Task goal
Go through the data below and return each line where the string "agent" occurs.

Pixel coordinate grounding data
*** Block opens ***

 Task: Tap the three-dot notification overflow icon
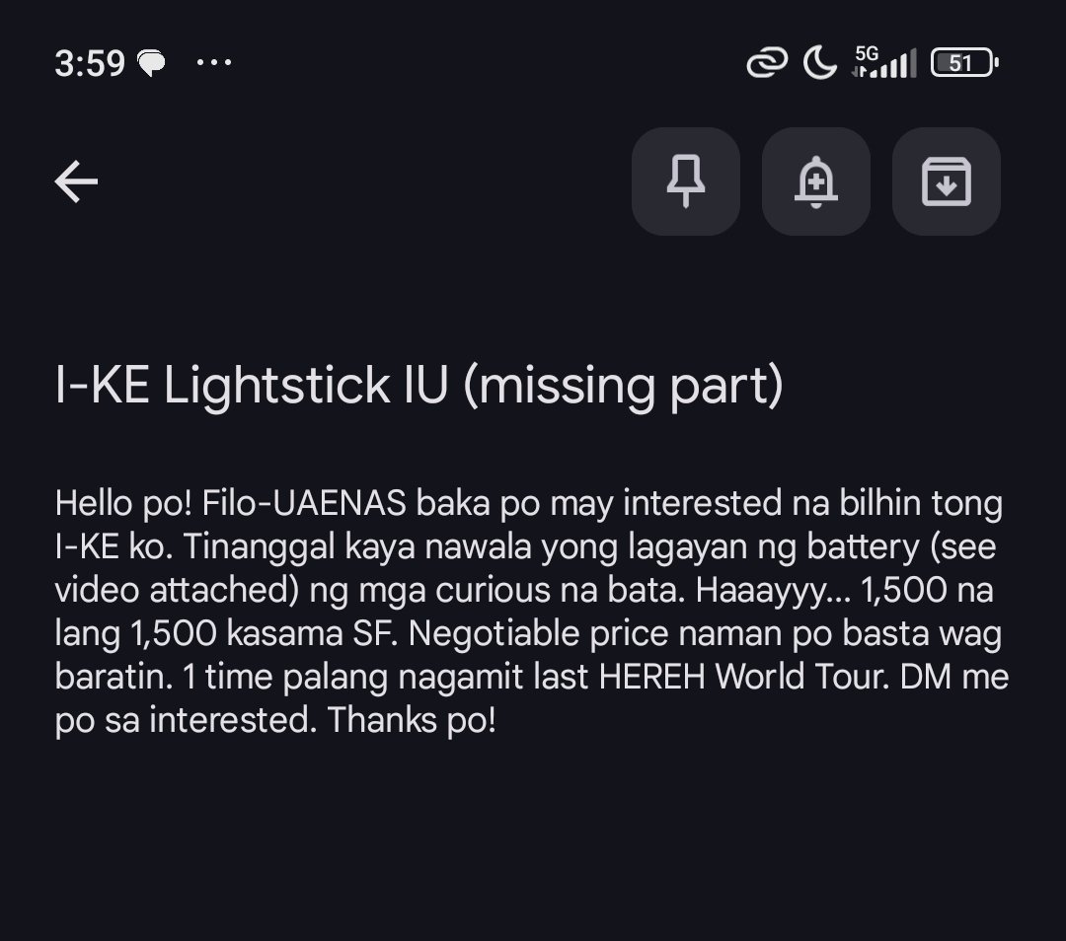click(x=214, y=63)
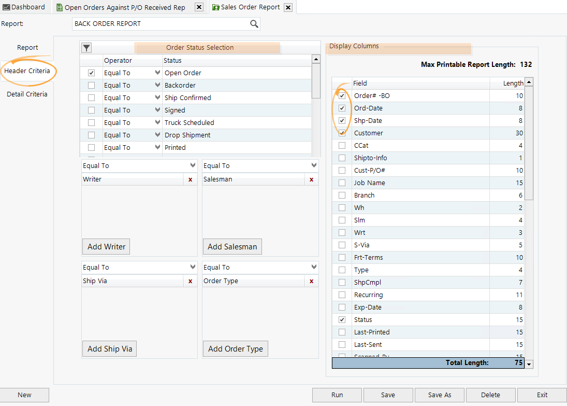Switch to the Dashboard tab
The width and height of the screenshot is (567, 406).
pyautogui.click(x=24, y=7)
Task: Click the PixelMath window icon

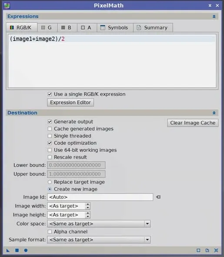Action: pyautogui.click(x=7, y=6)
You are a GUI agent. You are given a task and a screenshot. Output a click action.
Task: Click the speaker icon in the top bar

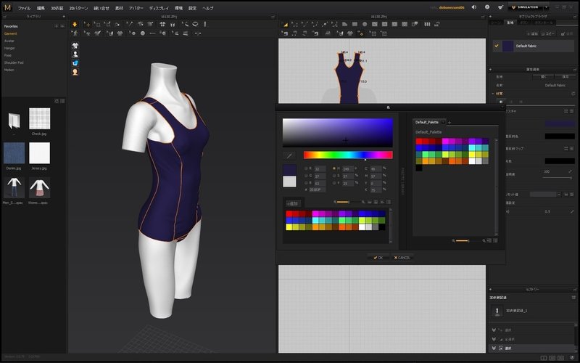click(x=474, y=7)
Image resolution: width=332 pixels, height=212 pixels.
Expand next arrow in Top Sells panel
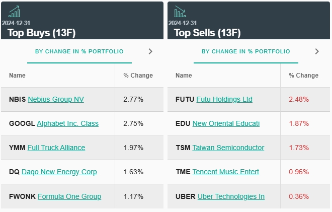point(316,51)
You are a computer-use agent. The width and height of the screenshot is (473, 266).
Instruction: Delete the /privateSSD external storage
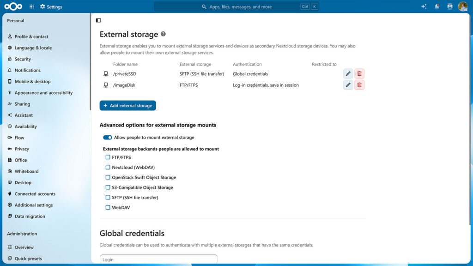coord(359,73)
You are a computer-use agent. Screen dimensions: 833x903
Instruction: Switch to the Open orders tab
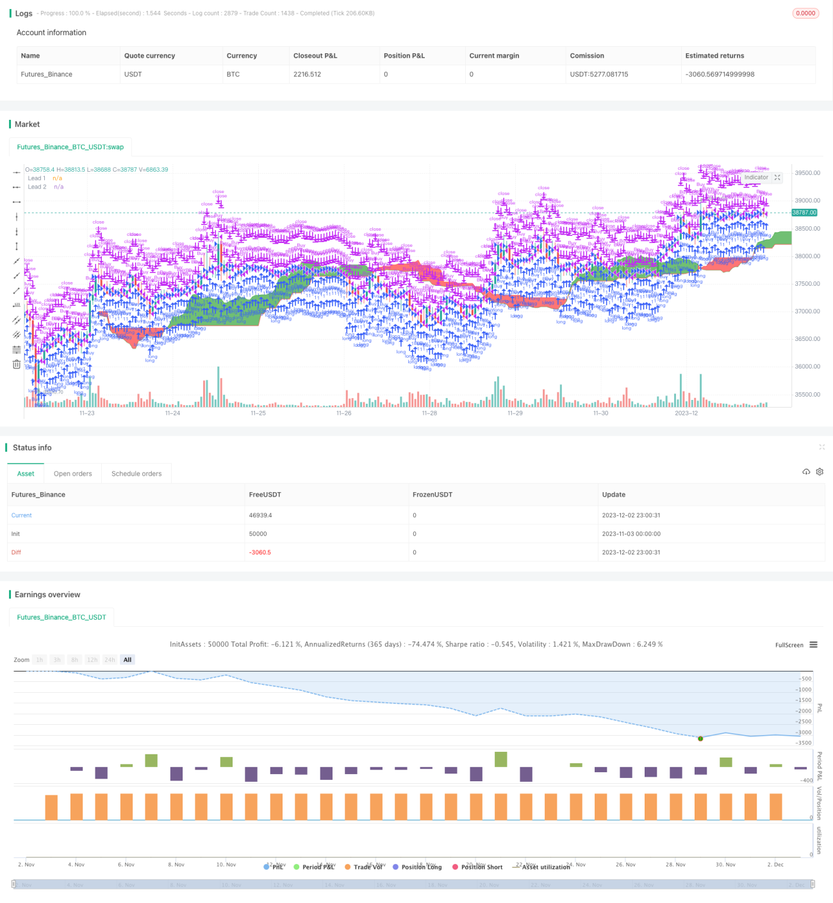(x=73, y=474)
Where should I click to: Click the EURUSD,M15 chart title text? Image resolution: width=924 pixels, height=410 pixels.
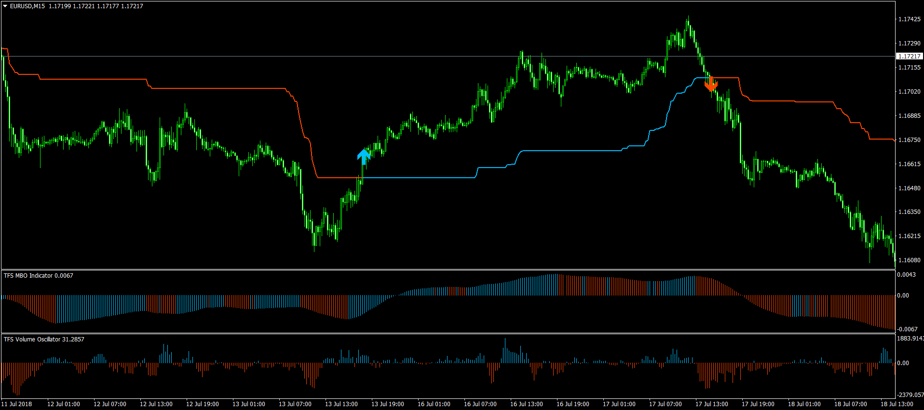point(27,6)
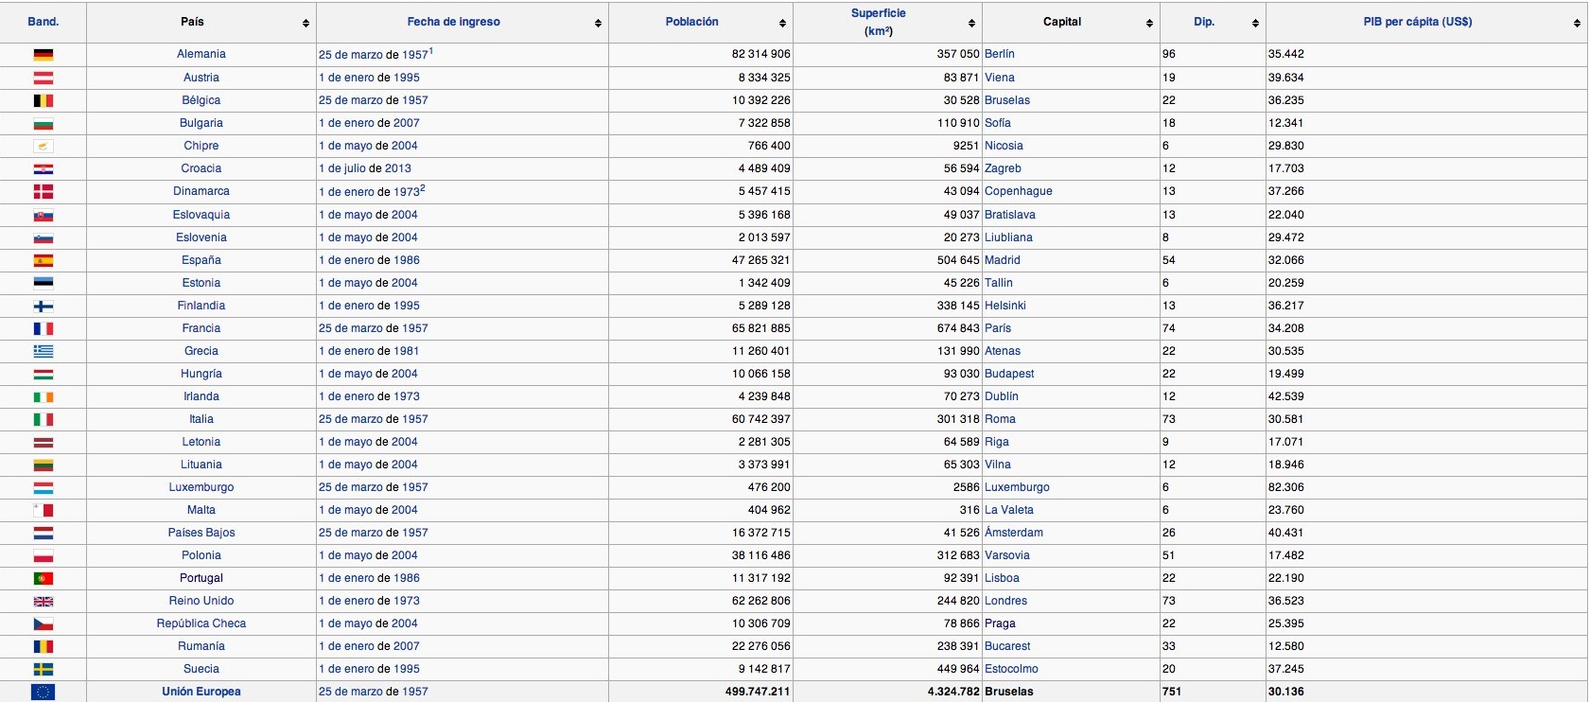The width and height of the screenshot is (1590, 702).
Task: Click the Fecha de ingreso header
Action: point(453,22)
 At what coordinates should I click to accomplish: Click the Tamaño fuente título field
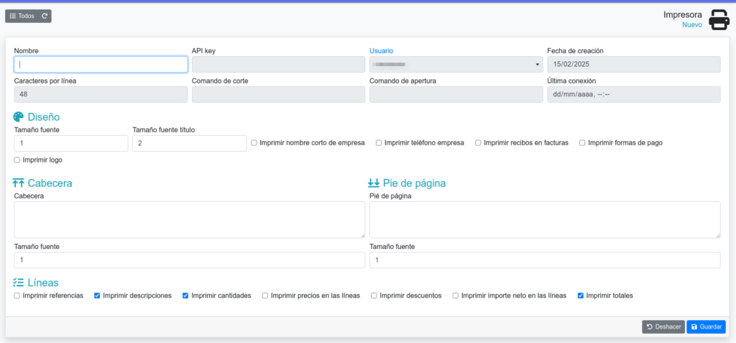[190, 144]

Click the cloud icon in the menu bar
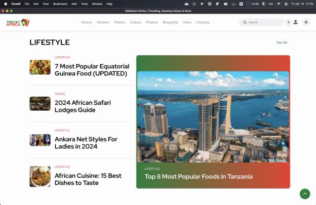click(186, 3)
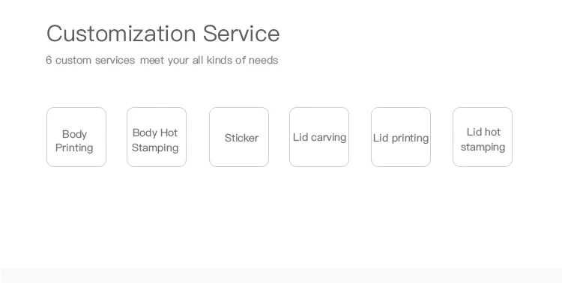The height and width of the screenshot is (283, 562).
Task: Click the 'Lid printing' label text
Action: point(401,138)
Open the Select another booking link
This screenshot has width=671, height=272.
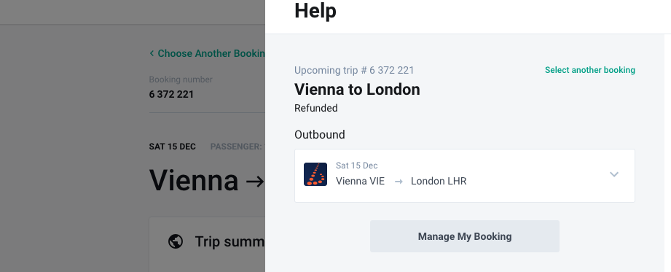pyautogui.click(x=589, y=70)
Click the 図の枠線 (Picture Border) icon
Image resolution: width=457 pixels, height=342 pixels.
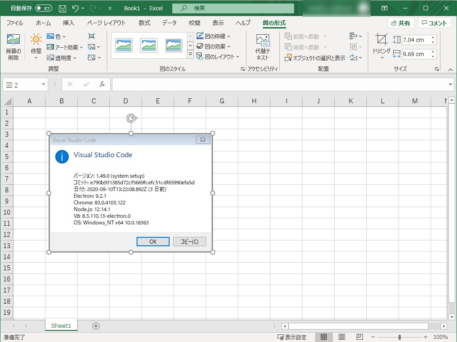pyautogui.click(x=214, y=36)
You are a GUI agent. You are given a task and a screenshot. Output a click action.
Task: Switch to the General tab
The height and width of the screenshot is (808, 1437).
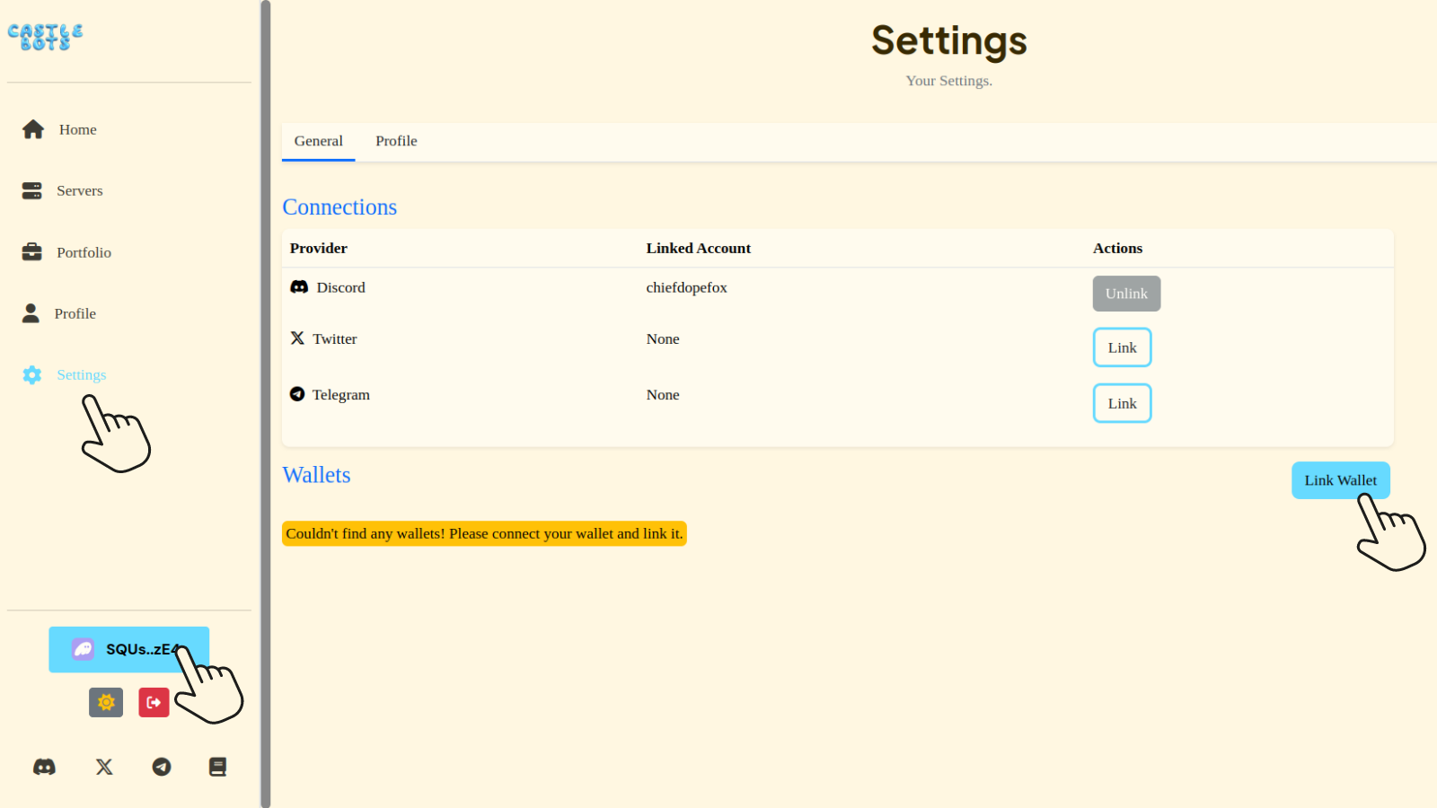click(318, 141)
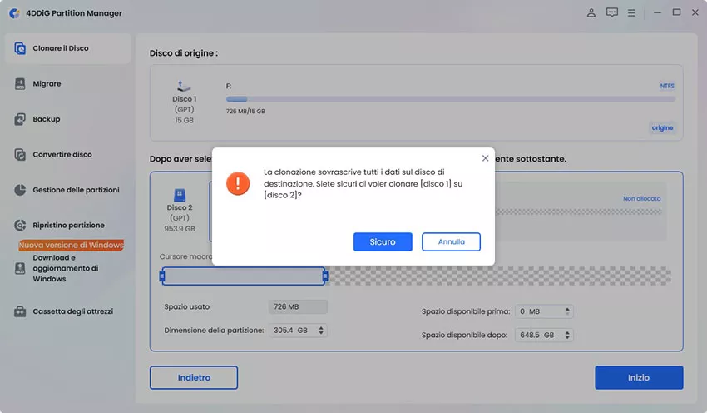Open the Cassetta degli attrezzi toolbox icon
707x413 pixels.
21,311
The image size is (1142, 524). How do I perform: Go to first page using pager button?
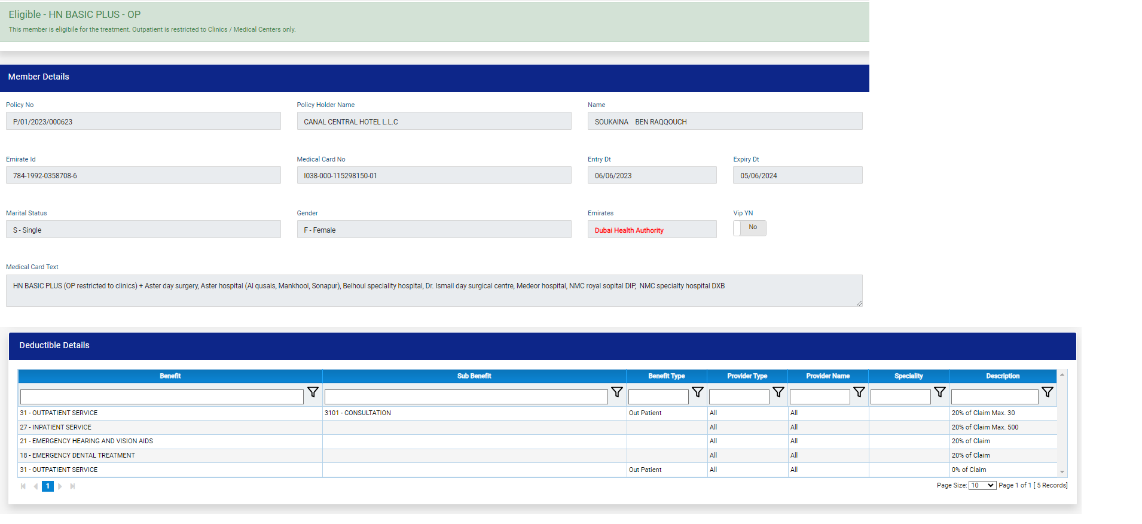point(23,486)
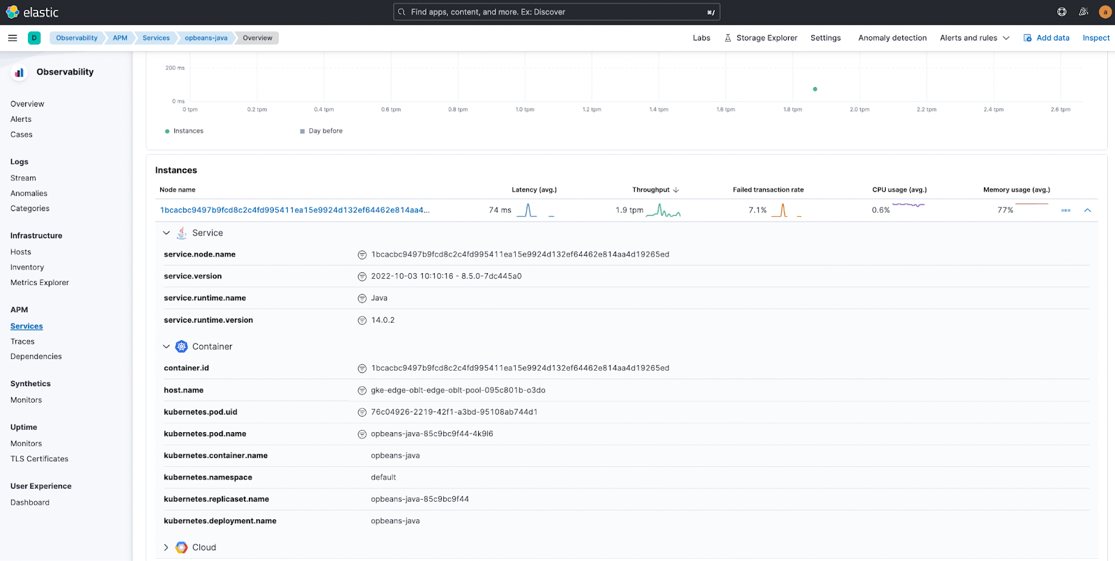Open actions menu for the instance row
Image resolution: width=1115 pixels, height=561 pixels.
pos(1066,210)
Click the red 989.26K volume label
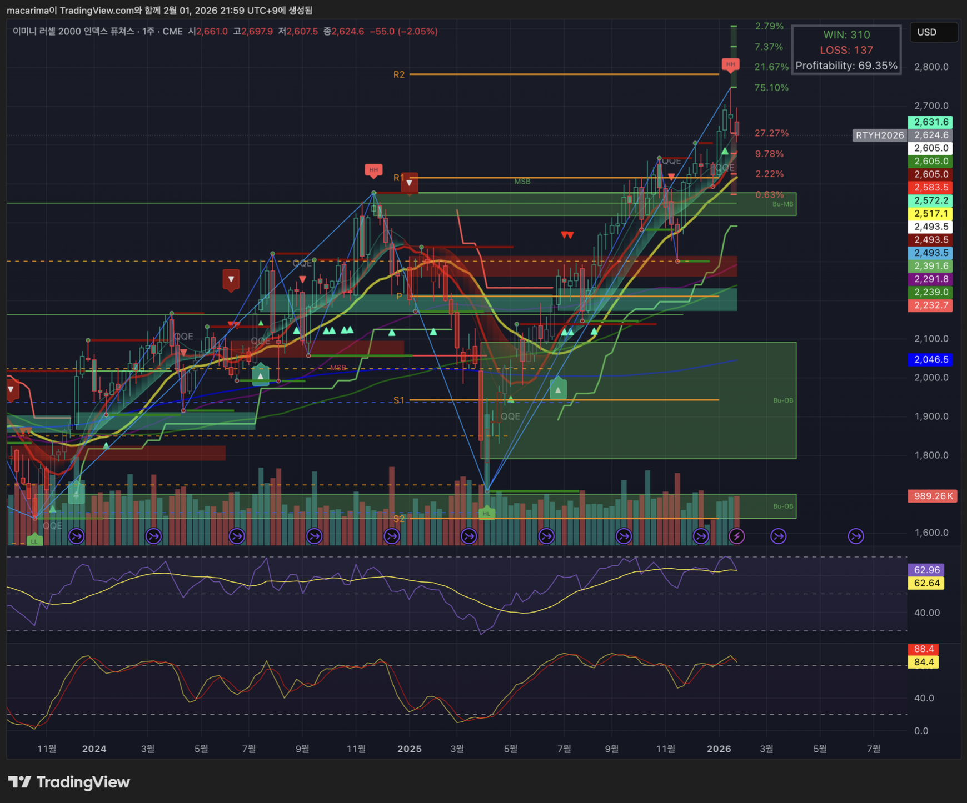This screenshot has width=967, height=803. [x=932, y=496]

*** Block closes ***

Worked solution
You are a GUI agent. You are given a task and a screenshot. Output a click action.
You are a computer-use agent. The width and height of the screenshot is (473, 266).
You are a computer-use agent. Screen dimensions: 833x903
You are a GUI agent. You are given a task and a screenshot. Output a click action.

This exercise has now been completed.